SWAMP MILKWEED... |
FLOWER PANICLE... |
...MILKY SAP |
IRONWEED |
JOE PYE WEED... |
Sunday, 8:00 AM. 63 degrees, wind WNW, calm. The sky is mostly clear with some haze. The humidity is high at 90% but the barometer is trending up at 30.18". It got quite chilly last night so I started a fire in the fireplace. The firewood I am putting up, mostly red oak with some maple and white birch, is perfectly cured and burns like coal. A few chunks burn brightly and warm the room.
It looks like a good afternoon to clean the chimney, although I normally try to avoid work on Sunday, and there is a Brewer's baseball game with the Cubs this afternoon. We'll see.
I mentioned in my blog on 8/16/2013 that the new water gardens, so called, at the recently improved Bayfield boat ramp, located at the south end of Third Street, were suffering from a lack of maintenance. Nonetheless, there are a number of good native plants still evident. Three which are in bloom at present that are very good for absorbing water (true aquatic plants are not suitable for a drainage area which is intermittently wet and dry) are swamp milkweed, Asclepias incarnata, in the milkweed family; Ironweed, Vernonia fasciculata, in the composite family; and Joe Pye weed, Eupatorium maculatum, also in the composite family.
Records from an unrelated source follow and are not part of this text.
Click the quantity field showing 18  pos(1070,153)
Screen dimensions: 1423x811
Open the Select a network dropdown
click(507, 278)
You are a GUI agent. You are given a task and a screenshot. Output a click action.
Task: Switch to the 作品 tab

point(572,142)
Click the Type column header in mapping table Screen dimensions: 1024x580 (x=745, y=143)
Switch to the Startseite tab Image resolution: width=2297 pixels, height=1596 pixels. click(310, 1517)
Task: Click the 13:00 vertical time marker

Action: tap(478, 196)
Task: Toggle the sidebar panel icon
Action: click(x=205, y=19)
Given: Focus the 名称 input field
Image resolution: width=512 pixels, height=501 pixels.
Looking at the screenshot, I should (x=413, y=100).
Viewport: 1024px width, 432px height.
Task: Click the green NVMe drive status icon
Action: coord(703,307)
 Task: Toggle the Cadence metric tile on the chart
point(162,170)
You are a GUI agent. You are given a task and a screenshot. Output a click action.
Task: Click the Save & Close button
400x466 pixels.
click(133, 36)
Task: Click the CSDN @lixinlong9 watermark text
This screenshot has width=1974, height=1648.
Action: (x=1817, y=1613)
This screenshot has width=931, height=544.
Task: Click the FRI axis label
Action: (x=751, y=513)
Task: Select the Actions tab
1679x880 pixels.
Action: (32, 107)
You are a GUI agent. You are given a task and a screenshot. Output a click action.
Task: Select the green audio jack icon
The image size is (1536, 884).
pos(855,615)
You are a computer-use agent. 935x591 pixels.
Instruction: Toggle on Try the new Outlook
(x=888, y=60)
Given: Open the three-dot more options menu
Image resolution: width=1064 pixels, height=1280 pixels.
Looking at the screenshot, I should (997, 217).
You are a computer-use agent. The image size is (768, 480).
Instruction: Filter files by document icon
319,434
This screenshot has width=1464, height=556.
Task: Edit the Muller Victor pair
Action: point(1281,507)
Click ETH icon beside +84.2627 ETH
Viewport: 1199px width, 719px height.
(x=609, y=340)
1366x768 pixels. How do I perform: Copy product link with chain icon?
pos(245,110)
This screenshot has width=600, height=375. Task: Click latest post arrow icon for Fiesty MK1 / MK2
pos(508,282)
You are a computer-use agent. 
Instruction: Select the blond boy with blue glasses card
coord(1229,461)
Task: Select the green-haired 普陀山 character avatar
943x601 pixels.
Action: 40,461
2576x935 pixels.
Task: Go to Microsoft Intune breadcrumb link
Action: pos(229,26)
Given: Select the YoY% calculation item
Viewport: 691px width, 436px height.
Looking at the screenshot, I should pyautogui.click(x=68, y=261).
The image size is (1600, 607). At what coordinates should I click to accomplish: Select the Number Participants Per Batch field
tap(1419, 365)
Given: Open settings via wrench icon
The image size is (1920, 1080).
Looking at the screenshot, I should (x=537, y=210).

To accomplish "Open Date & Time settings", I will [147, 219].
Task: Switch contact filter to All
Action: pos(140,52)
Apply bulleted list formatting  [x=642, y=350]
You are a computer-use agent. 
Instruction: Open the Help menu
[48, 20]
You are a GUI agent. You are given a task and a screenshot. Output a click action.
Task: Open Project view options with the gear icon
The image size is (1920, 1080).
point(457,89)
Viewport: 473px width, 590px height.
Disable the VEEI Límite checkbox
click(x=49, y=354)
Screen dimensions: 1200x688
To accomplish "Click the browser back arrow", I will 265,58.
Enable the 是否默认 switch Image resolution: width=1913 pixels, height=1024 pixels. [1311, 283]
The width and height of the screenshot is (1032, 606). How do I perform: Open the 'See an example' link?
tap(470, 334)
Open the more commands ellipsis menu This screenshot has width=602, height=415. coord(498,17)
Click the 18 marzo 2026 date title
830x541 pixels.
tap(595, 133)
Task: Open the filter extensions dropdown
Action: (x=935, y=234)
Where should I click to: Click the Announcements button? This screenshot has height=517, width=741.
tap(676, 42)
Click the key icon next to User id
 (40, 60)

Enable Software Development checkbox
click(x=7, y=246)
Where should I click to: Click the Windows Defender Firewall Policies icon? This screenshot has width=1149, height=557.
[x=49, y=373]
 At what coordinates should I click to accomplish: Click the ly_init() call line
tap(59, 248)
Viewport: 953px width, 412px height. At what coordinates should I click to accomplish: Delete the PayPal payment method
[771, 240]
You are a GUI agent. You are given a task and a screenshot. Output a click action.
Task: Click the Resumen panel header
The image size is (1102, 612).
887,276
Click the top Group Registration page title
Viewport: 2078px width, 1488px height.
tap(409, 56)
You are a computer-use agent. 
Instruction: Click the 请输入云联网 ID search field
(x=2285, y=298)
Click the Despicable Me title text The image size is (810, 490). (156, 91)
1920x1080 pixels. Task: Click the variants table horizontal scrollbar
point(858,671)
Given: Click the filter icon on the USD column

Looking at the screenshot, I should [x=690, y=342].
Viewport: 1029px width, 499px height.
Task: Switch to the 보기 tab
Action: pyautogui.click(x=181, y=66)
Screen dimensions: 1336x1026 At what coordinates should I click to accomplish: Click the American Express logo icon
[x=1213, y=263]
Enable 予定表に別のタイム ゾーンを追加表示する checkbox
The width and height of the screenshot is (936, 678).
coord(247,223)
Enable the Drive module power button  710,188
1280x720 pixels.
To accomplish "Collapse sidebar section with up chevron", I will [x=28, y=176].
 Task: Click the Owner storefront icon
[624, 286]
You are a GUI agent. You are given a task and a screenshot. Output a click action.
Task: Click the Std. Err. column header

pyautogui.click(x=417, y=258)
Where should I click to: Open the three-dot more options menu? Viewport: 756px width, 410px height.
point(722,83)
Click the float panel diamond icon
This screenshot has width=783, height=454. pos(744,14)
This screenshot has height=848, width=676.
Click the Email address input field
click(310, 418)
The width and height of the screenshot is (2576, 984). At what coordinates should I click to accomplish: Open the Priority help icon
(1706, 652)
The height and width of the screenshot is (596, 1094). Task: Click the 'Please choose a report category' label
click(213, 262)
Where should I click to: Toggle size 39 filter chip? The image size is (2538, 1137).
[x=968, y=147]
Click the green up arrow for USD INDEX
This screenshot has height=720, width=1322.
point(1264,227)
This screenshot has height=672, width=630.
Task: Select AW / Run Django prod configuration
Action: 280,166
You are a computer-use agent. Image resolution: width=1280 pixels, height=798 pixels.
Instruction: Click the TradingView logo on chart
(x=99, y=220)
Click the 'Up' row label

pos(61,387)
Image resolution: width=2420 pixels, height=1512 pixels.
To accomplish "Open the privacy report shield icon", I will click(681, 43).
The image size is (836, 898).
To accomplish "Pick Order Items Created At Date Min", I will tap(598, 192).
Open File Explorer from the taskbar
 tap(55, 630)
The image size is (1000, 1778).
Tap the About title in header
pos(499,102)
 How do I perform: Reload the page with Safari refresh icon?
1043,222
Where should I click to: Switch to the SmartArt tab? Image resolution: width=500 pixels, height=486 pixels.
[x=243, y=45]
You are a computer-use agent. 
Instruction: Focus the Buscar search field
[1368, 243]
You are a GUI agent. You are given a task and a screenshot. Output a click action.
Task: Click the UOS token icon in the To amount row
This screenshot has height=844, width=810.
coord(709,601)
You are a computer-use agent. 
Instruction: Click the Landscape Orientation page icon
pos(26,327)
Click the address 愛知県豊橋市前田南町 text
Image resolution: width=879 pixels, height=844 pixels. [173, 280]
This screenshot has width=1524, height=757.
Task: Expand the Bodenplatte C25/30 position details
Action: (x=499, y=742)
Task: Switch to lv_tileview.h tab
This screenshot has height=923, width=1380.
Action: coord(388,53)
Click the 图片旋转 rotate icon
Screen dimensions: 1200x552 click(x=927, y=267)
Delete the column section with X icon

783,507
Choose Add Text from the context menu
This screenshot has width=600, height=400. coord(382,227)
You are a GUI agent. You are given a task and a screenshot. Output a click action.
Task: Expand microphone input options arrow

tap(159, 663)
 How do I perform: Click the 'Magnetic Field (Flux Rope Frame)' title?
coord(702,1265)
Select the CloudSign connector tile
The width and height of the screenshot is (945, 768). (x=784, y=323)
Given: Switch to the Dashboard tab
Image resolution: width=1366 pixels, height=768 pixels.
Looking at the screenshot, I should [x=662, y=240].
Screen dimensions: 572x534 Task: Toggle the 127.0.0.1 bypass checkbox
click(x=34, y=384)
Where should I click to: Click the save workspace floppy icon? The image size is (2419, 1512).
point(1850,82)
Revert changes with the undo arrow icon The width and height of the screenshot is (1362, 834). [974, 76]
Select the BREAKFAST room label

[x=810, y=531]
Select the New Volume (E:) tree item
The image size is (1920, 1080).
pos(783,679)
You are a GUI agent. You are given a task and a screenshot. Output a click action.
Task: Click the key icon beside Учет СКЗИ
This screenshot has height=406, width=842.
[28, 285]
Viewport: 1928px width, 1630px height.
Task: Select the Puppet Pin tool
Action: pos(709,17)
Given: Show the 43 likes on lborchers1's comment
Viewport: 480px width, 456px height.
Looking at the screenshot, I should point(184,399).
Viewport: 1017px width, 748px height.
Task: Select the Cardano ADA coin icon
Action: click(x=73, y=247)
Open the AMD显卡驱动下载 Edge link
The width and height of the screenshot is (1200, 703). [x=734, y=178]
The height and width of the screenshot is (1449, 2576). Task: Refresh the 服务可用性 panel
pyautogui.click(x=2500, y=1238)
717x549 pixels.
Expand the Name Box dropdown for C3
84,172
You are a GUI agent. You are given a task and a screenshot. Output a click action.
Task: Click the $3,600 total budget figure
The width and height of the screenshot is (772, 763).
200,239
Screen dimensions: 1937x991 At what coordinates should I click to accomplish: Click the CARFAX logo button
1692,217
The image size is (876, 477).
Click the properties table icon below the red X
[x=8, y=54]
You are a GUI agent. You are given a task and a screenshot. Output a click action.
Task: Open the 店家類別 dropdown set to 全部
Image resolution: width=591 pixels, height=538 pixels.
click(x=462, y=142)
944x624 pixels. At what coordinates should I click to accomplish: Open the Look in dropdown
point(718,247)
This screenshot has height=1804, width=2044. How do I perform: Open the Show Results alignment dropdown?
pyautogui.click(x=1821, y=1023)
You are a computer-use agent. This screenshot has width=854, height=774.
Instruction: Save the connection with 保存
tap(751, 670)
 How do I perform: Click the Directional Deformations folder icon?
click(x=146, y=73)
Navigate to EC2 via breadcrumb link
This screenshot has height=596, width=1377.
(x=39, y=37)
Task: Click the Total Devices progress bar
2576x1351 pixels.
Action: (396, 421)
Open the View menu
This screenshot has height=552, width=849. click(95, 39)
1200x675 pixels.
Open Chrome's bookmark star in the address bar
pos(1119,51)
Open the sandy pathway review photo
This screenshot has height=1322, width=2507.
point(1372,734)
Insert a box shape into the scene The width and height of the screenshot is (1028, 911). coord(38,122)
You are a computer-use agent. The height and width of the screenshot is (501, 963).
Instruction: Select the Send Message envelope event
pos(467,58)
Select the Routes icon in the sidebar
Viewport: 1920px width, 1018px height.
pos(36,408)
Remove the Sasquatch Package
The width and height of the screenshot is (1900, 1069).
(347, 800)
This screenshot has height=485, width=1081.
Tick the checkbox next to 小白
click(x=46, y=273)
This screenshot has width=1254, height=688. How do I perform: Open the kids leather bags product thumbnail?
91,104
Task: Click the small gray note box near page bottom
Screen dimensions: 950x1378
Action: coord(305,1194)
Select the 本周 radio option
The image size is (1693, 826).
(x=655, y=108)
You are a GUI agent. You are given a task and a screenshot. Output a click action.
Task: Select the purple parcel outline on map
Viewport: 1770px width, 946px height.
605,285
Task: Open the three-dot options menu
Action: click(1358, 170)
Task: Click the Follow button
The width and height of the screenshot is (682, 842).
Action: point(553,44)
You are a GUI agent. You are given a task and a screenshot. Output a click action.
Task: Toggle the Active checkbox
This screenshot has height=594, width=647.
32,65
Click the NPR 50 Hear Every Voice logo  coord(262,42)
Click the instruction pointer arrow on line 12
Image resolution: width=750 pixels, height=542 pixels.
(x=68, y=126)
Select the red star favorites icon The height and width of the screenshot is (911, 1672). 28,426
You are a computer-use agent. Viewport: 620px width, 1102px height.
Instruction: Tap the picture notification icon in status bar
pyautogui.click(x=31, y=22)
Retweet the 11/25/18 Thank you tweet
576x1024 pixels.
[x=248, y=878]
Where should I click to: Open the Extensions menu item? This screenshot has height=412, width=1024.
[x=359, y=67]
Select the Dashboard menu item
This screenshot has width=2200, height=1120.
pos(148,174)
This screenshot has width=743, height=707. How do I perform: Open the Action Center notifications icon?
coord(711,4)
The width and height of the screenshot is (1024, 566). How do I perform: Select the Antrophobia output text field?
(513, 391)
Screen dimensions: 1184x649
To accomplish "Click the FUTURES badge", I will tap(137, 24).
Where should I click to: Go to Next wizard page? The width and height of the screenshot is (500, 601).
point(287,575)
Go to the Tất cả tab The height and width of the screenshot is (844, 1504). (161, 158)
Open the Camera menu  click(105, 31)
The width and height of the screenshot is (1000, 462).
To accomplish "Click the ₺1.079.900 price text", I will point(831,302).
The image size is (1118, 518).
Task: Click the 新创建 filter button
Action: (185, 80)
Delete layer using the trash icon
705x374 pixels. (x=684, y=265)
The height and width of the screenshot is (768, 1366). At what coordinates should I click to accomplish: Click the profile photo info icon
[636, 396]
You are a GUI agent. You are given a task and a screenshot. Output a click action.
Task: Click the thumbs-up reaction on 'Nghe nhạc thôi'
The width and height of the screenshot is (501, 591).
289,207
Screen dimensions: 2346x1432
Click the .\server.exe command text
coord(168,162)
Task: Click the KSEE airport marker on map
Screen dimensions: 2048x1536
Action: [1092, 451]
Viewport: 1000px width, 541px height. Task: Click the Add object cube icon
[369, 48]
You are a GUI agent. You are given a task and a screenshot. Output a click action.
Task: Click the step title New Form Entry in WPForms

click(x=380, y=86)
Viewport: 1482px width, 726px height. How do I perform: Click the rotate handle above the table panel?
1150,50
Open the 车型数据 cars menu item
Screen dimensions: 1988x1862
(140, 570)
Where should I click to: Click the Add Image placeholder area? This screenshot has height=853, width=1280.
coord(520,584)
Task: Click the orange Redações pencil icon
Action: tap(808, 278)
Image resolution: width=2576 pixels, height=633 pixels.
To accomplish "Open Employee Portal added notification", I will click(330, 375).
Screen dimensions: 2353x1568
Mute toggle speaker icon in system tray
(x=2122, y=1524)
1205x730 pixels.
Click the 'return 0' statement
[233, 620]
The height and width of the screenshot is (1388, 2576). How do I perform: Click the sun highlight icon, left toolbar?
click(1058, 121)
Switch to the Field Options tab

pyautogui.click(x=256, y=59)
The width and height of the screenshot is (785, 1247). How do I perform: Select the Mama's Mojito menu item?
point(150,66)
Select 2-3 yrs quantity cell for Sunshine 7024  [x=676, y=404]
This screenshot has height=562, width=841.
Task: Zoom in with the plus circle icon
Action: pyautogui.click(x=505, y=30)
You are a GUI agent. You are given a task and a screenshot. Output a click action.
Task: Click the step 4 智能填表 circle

Swamp milkweed is quite beautiful in flower, and like most of the milkweed species has a characteristic milky sap often used in herbal medicine for the treatment of pleurisy and related ailments (Asclepias was the Greek god of medicine).
Ironweed was so named by early settlers because it was thought to indicate where significant deposits of iron ore could be found. Even though this has not been proven to be the case, I will make a wild guess that since it grows in boggy or wet areas that it may actually have been something of an indicator for the presence of "bog iron," a crude source of iron ore deposits found in many places along the East Coast that was excavated and smelted into iron by early settlers, the first use being in Virginia in 1608. There were extensive mining and smelting operations in Massachusetts and elsewhere on the East Coast during the Seventeenth and Eighteenth centuries. I have seen numerous depressions where "bog iron" was dug centuries ago in the New Jersey Pine Barrens, much of it for cannonballs during the American revolution.
Joe Pye weed root is valuable in herbal medicine for the treatment of kidney stones (we can attest that it really works), and is named after an American Indian herbal healer. It is also very attractive in flower, and can be a good back-of-the-border perennial garden plant, although it only does well in quite damp soil. The whorls of leaves on the stem are a good identification characteristic.
A caviate: never attempt to use plants, wild or cultivated, for medicinal purposes unless you really know them and their physiological effects, as most medicinal plants are also poisonous to a degree, and some are deadly in the wrong amounts.